Higher than actuality stands possibility. We can understand phenomenology only by seizing upon it as a possibility.
With regard to the awkwardness and 'inelegance' of expression in the analyses to come, we may remark that it is one thing to give a report in which we tell about entities, but another to grasp entities in their Being. [39] For the latter task we lack not only most of the words but, above all, the 'grammar'. If we may allude to some earlier researchers on the analysis of Being, incomparable on their own level, we may compare the ontological sections of Plato's Parmenides or the fourth chapter of the seventh book of Aristotle's Metaphysics with a narrative section from Thucydides; we can then see the altogether unprecedented character of those formulations which were imposed upon the Greeks by their philosophers. And where our powers are essentially weaker, and where moreover the area of Being to be disclosed is ontologically far more difficult than that which was presented to the Greeks, the harshness of our expression will be enhanced, and so will the minuteness of detail with which our concepts are formed.

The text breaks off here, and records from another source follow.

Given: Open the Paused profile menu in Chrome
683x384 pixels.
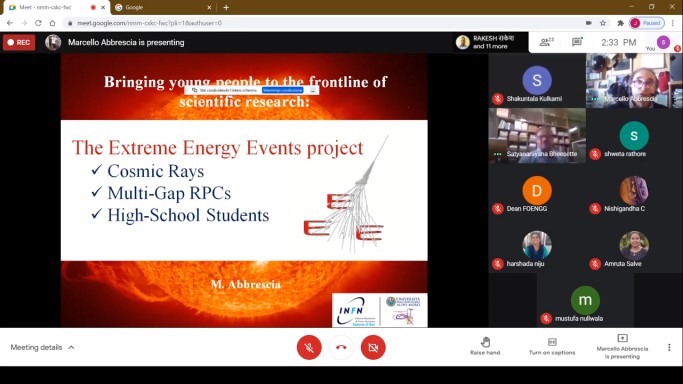Looking at the screenshot, I should [647, 23].
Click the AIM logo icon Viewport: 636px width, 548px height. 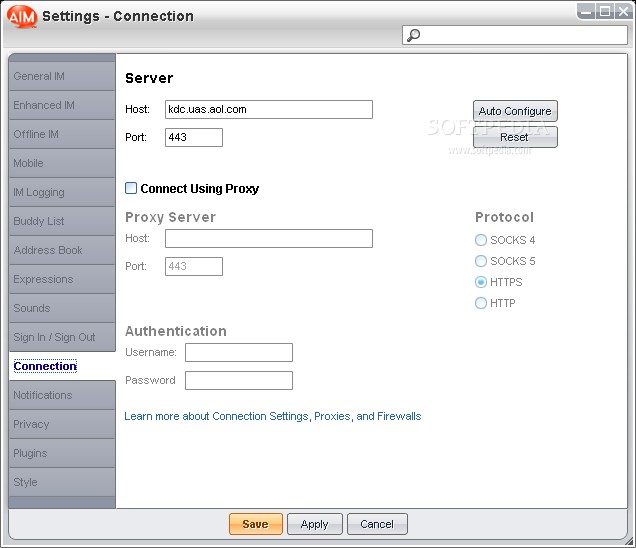pyautogui.click(x=22, y=17)
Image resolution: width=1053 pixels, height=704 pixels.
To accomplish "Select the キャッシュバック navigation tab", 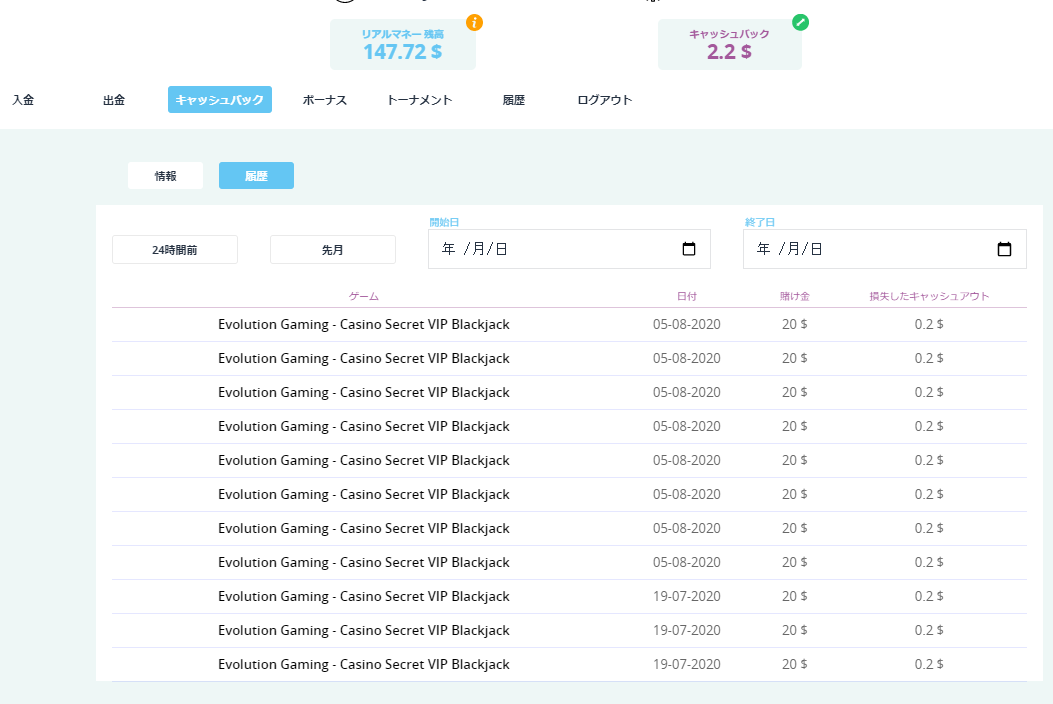I will [220, 100].
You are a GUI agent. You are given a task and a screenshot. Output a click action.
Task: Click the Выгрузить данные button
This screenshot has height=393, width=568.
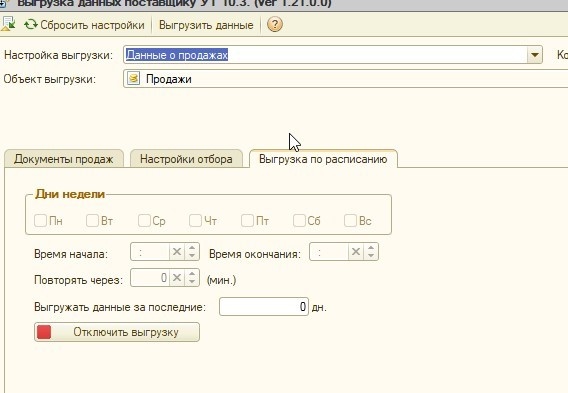pyautogui.click(x=206, y=25)
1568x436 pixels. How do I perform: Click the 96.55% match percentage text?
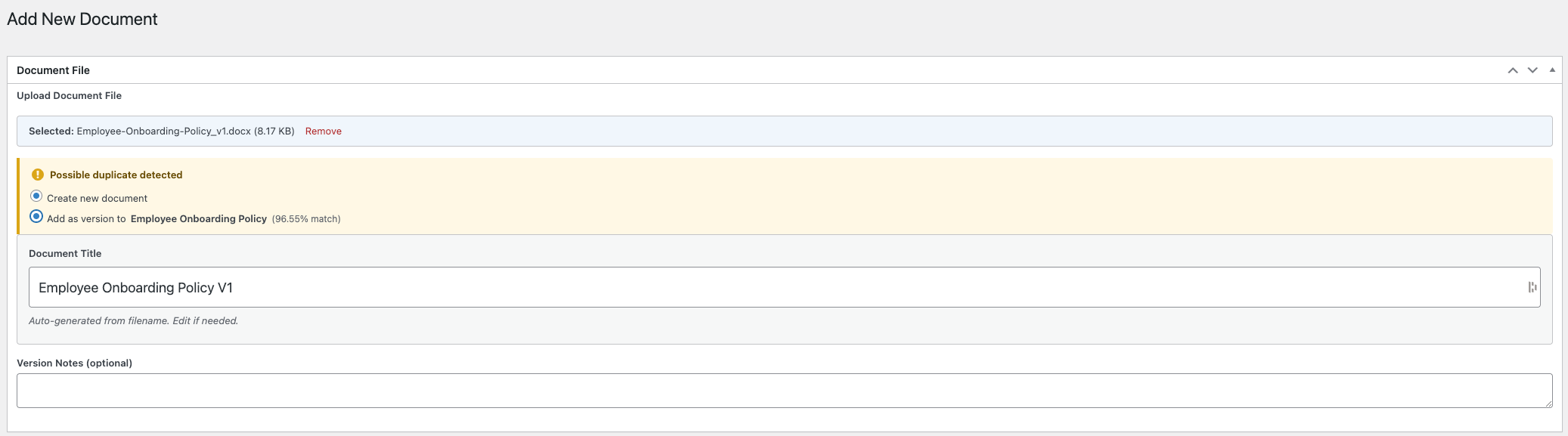tap(306, 219)
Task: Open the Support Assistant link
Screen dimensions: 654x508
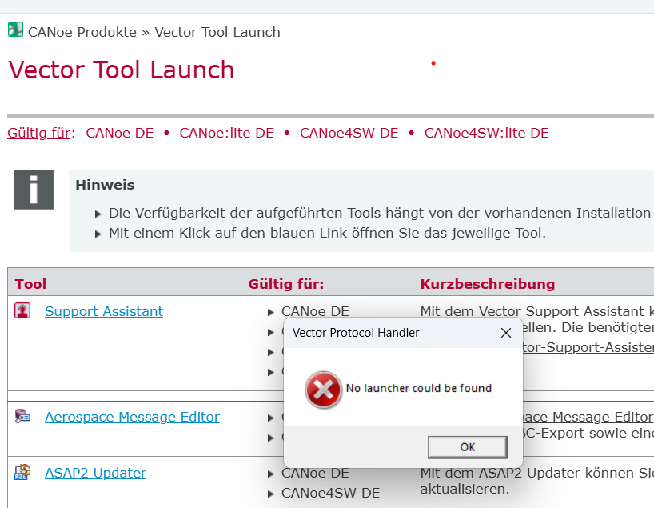Action: coord(104,311)
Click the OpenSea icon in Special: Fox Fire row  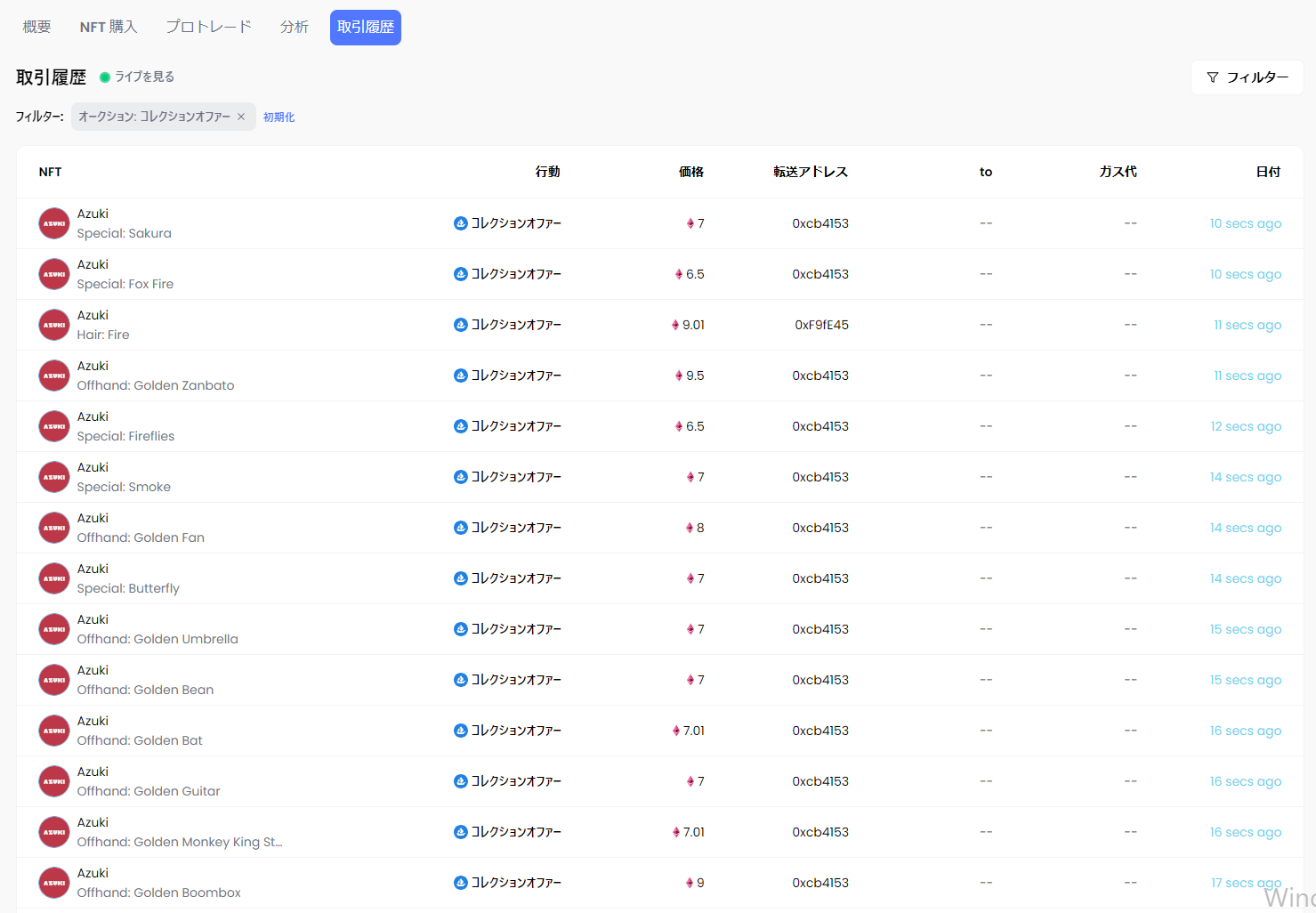461,274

¶ 8. Design of the Treatise
The question of the meaning of Being is the most universal and the emptiest of questions, but at the same time it is possible to individualize it very precisely for any particular Dasein. If we are to arrive at the basic concept of 'Being' and to outline the ontological conceptions which it requires and the variations which it necessarily undergoes, we need a clue which is concrete. We shall proceed towards the concept of Being by way of an Interpretation of a certain special entity, Dasein, in which we shall arrive at the horizon for the understanding of Being and for the possibility of interpreting it; the universality of the concept of Being is not belied by the relatively 'special' character of our investigation. But this very entity, Dasein, is in itself 'historical', so that its ownmost ontological elucidation necessarily becomes an 'historiological' Interpretation.
Accordingly our treatment of the question of Being branches out into two distinct tasks, and our treatise will thus have two parts:
Part One: the Interpretation of Dasein in terms of temporality, and the explication of time as the transcendental horizon for the question of Being.
Part Two: basic features of a phenomenological destruction of the history of ontology, with the problematic of Temporality as our clue.